■ **DIRECTIONS**
Please rewrite the records below with every "thumbnail" swapped for "preview image" and nothing else changed, leaving out the pictures.

■ **DATA LISTING**
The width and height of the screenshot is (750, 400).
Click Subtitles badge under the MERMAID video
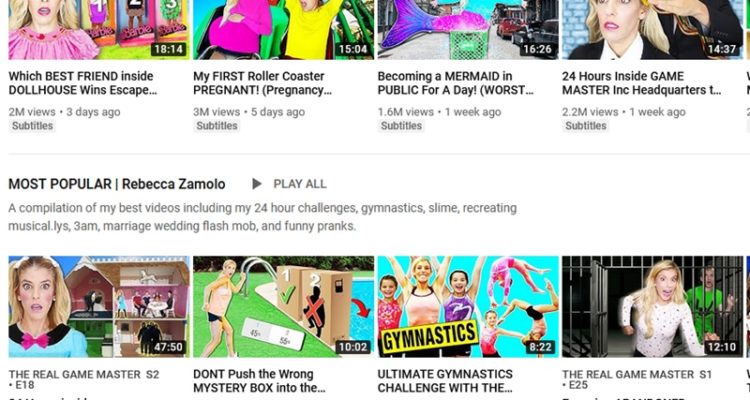pyautogui.click(x=401, y=126)
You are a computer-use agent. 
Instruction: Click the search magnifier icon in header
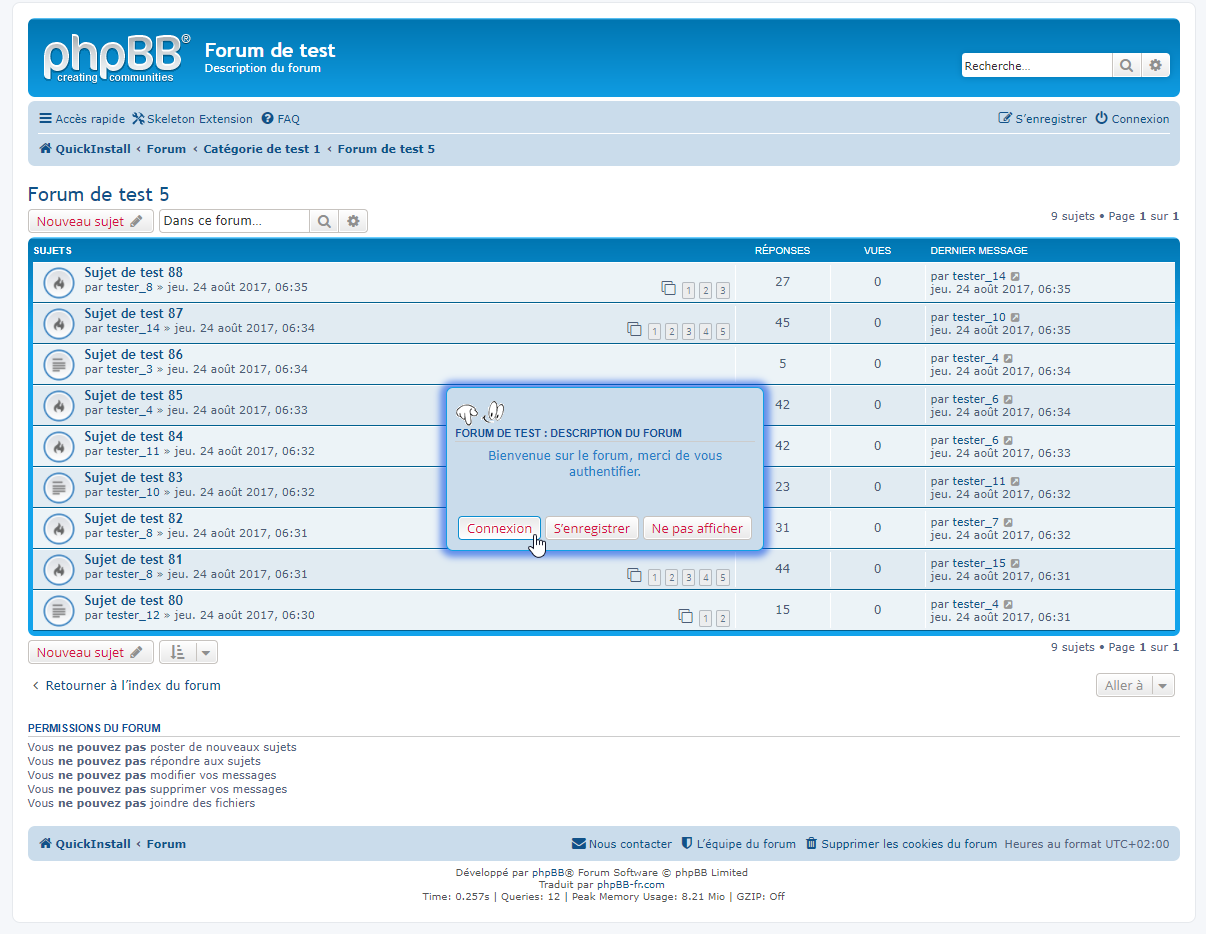(1126, 66)
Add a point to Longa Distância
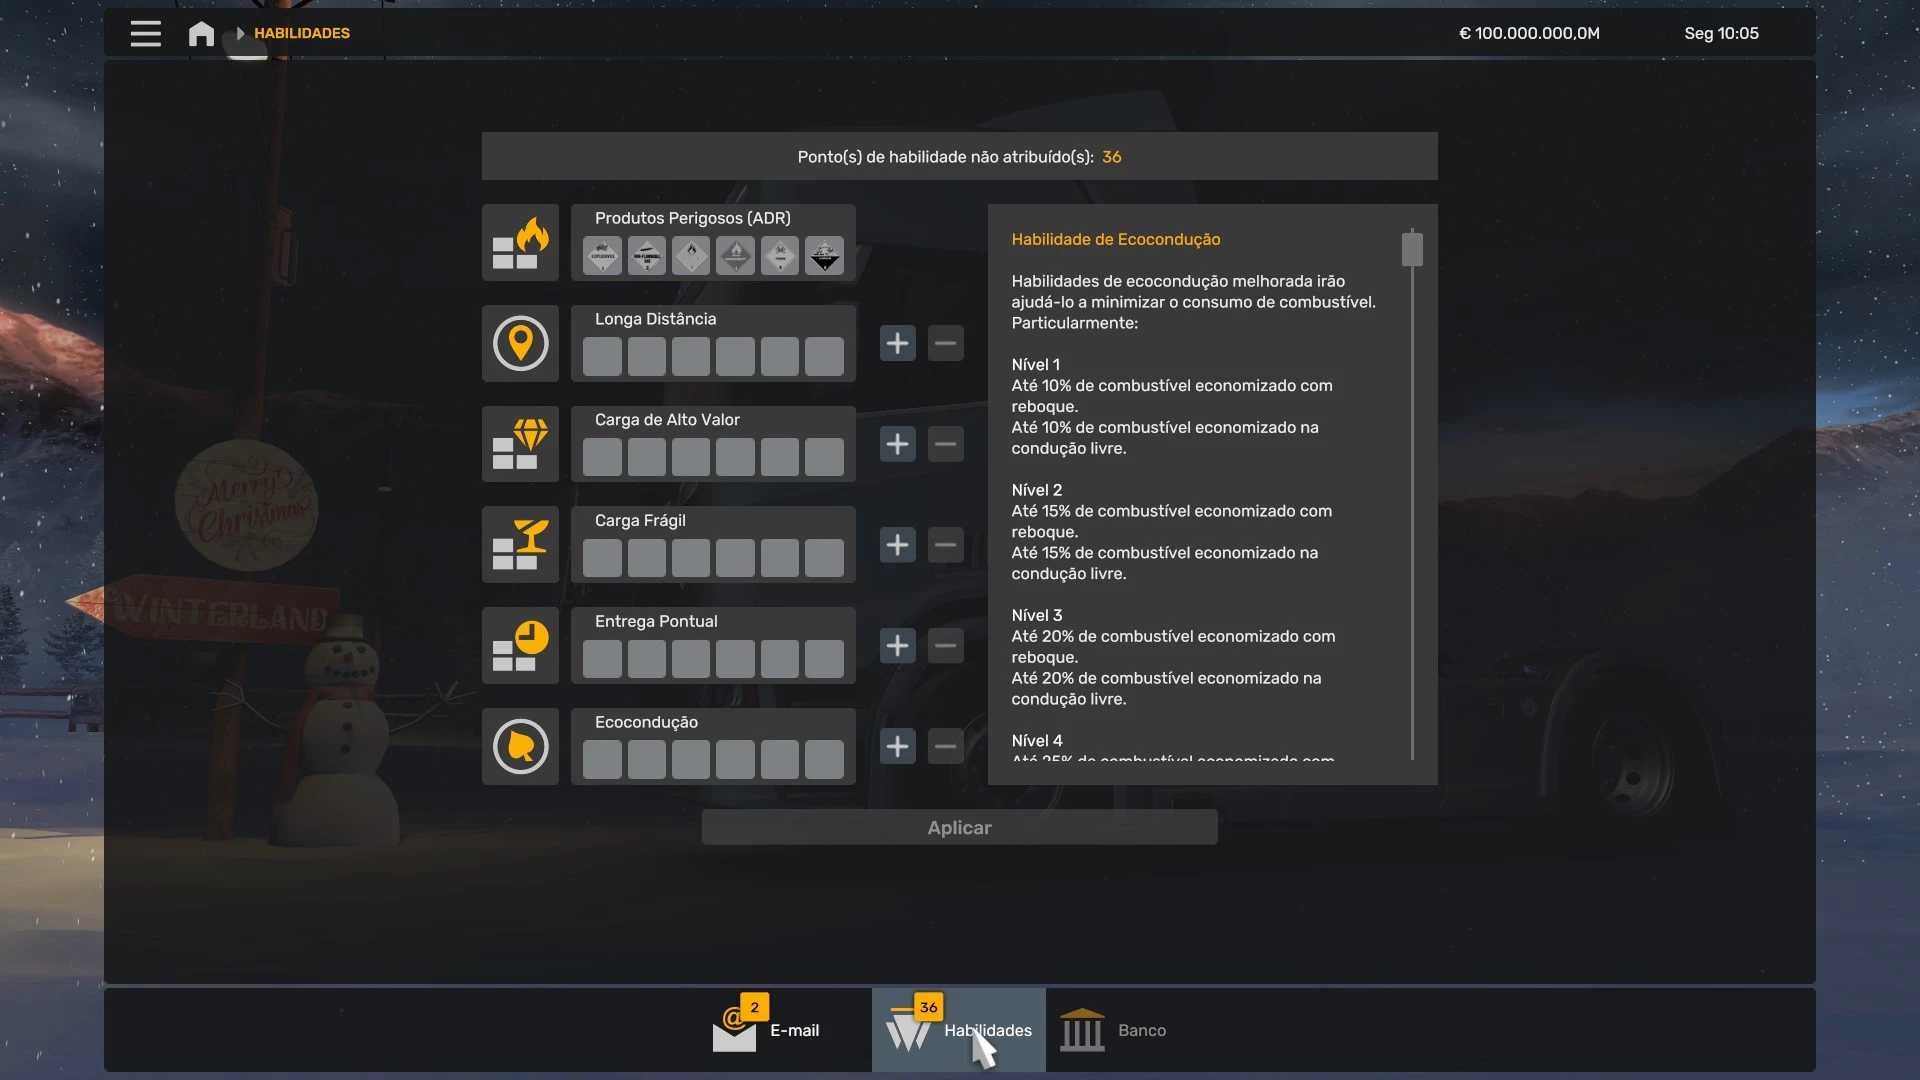The height and width of the screenshot is (1080, 1920). (x=897, y=343)
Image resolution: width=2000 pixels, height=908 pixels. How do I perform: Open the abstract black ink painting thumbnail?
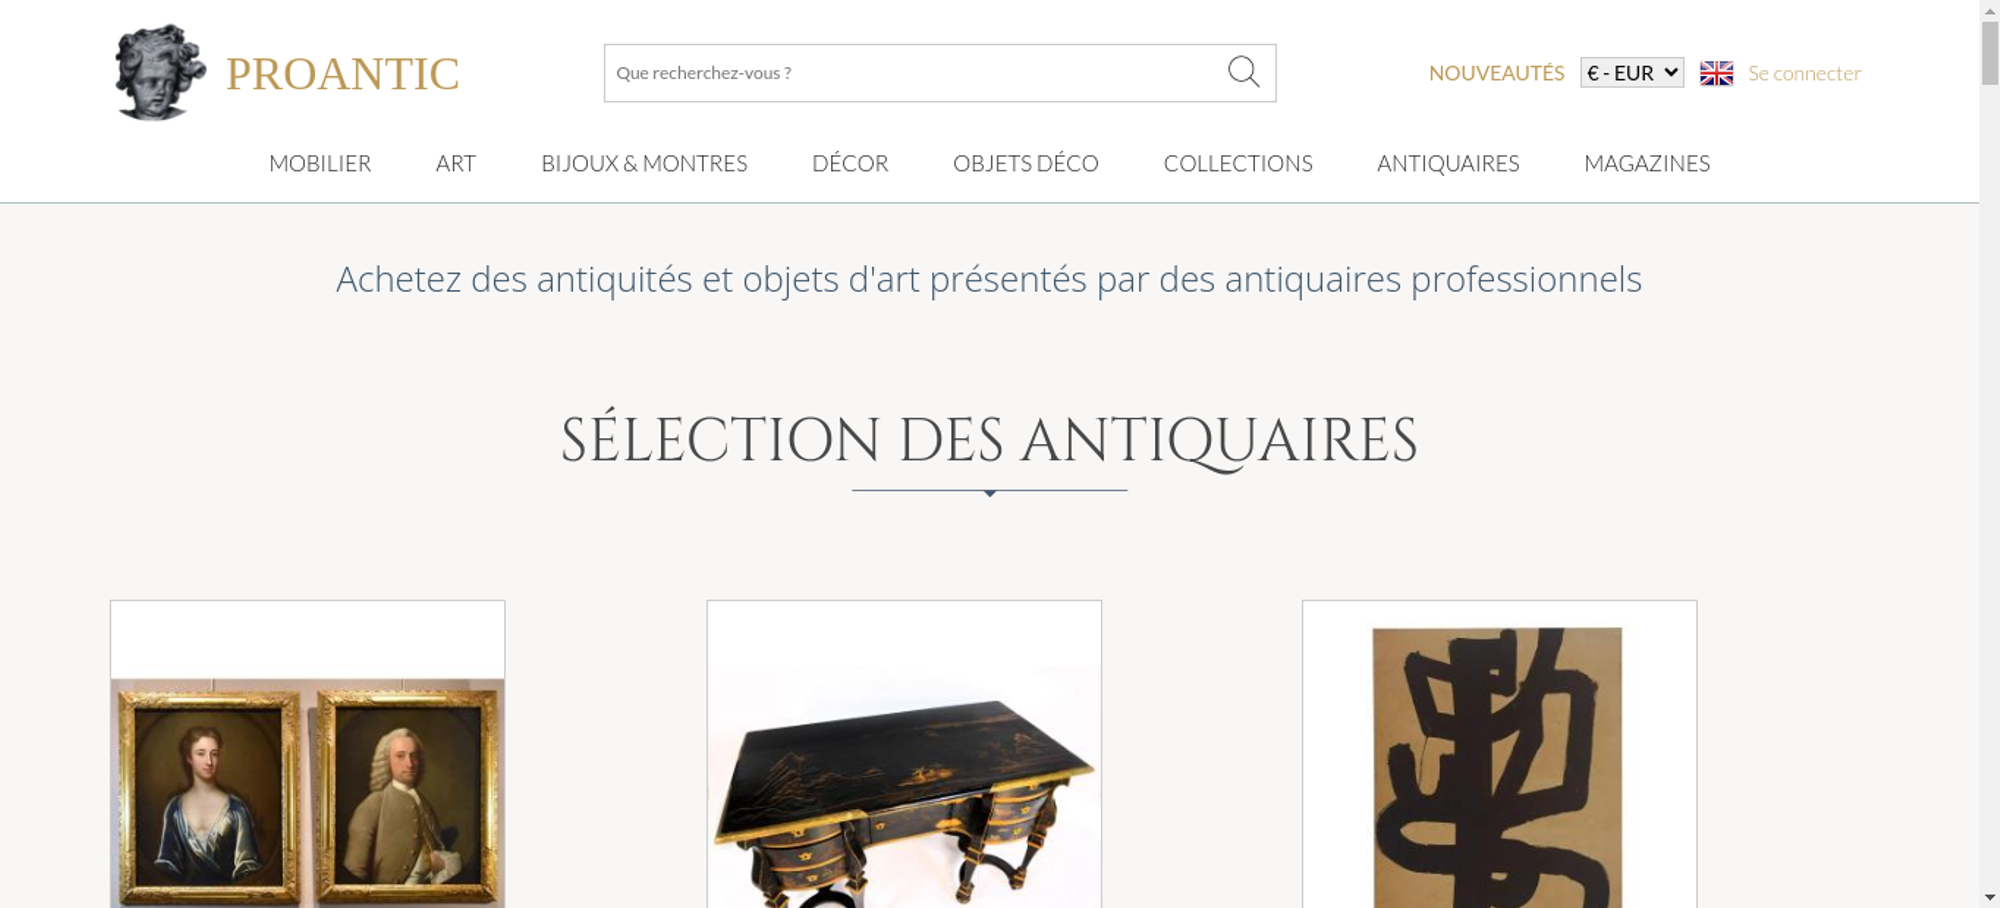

■ **COMPLETE RESPONSE**
The width and height of the screenshot is (750, 400).
Click Subtitles badge under the MERMAID video
pyautogui.click(x=401, y=126)
You are a computer-use agent. 
Instruction: Click the search magnifier icon in header
(1126, 66)
Add a point to Longa Distância
The height and width of the screenshot is (1080, 1920). (x=897, y=343)
Image resolution: width=2000 pixels, height=908 pixels. How do I perform: Open the abstract black ink painting preview image?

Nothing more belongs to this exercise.